I did this until my legs felt that heaviness and softness that is characteristic of very relaxed muscles.

Then I got into push up position as my breathing was quite heavy and fast at this time, so I stood on my fists for a while recovering my normal state of breathing,.

Then to balance out my body, I did a slow push up: 20 count down, 20 count up and to finish up laid on the floor recovering my breathing and relaxing any tension accumulated.

(What follows is a Blog post I wrote in April 23rd 2008 about solo Systema training)

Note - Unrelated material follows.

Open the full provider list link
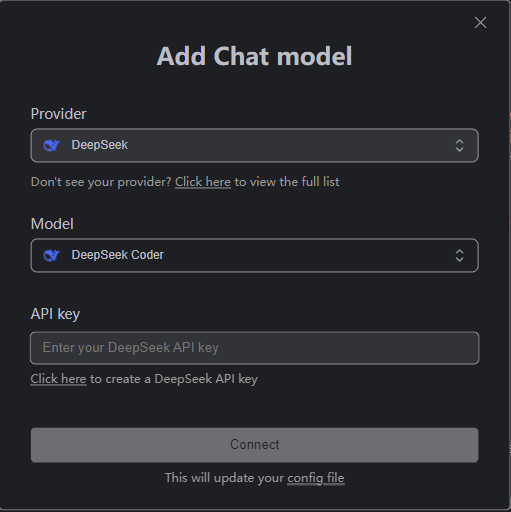tap(203, 182)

How to Train Systema the True Way 

One of the most common questions ever asked by a Systema trainee is how do I train? How long? how many reps? etc. I have found through training for a few years now, that those things do not matter.
Here’s what does:

  • Fun – training should be enjoyable e.g. – overcome fears, strengthen weaknesses, Play, explore and discover
  • Simple – Do not try to make your training complex, just keep it simple, do not have too many rules or any set structures
  • Train intuitively – Train by how you feel, you will know how much you can do and for how long. Just remember these key ideas: do not feel sorry for yourself, and try to overcome your own fears, doubts and delusions.
  • Foundation is breathing – Make sure that breathing is the foundation, by which you base all exercises on. By doing this you will learn how to breath into the whole body or certain parts, to give yourself more endurance or energy and affect the levels of tension or relaxation depending on the task at hand.
  • Keep it short – Konstantin komarov has said that if you can train more than 30 mins on your own then you are doing something wrong. I think this piece of advice is important and training in a group should always be emphasized over solo training. I personally train for about 45 mins to an 1 hour depending on how I feel.

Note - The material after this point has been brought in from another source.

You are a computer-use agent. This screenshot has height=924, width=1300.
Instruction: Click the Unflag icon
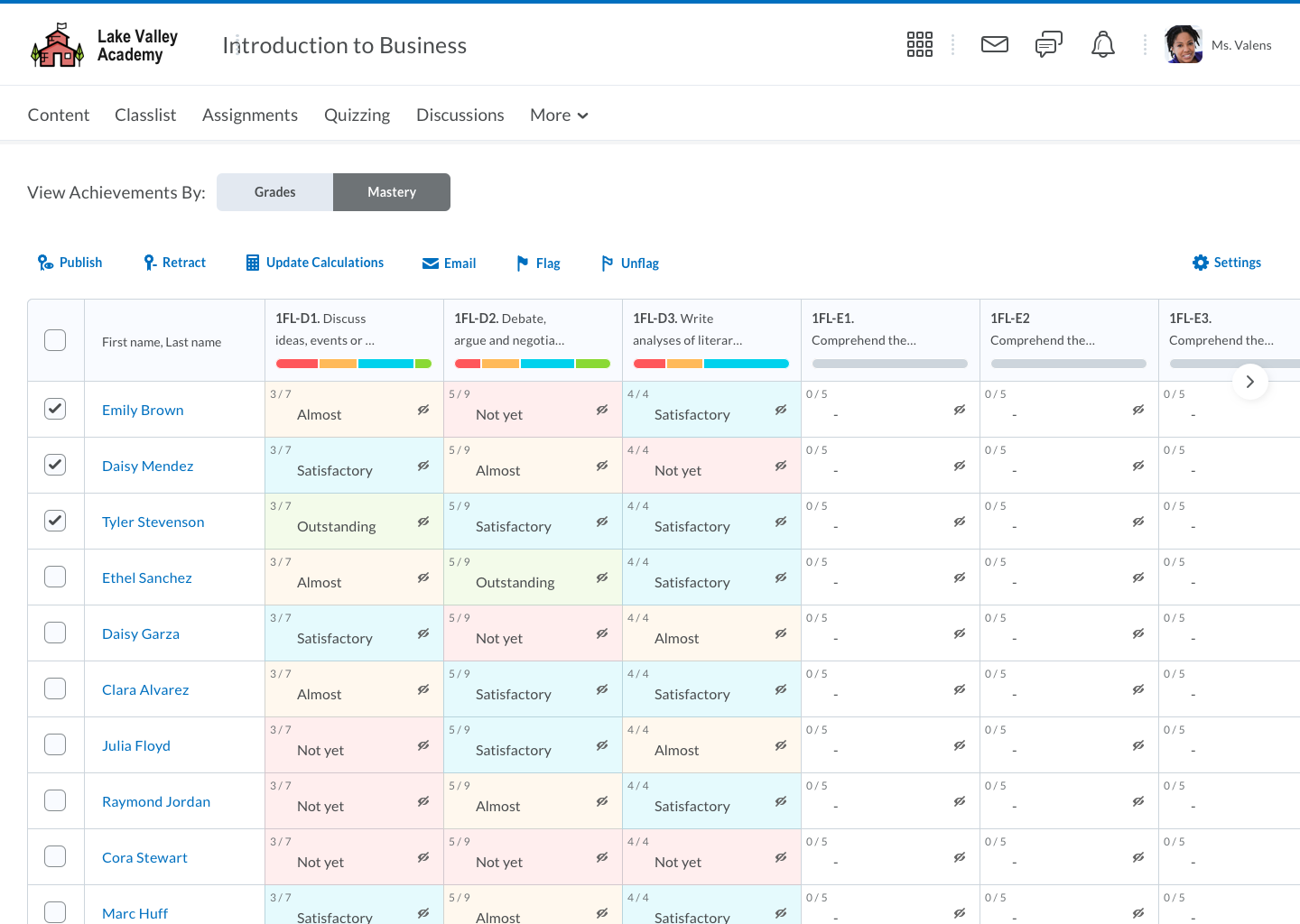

(I have since asked Konstantin about this 30 minute thing, and he said “I didn’t say that“ , “where did you read that?”. I said “on a forum” He laughed. This conversation was through a translator as I don’t speak Russian – yet. This is just another lesson, don’t believe everything you read or hear, until you experience for yourself, make your own mind up)

My opinion is still – keep training short and focused.

  • Use accelerated methods – Once you get used to certain drills, you should always challenge yourself more, each time you do them, for example: Once you can do a basic push up with a good deal of relaxation, wear a blindfold or hold a stick in your fists while you do them, or do them with one side of your body touching a wall.
  • Change the level of intensity depending on feeling – It is important to ensure your body is always growing, learning and adapting. In order for it to do this you should present it with new stimulus’s, in the form of changes in the levels of intensity.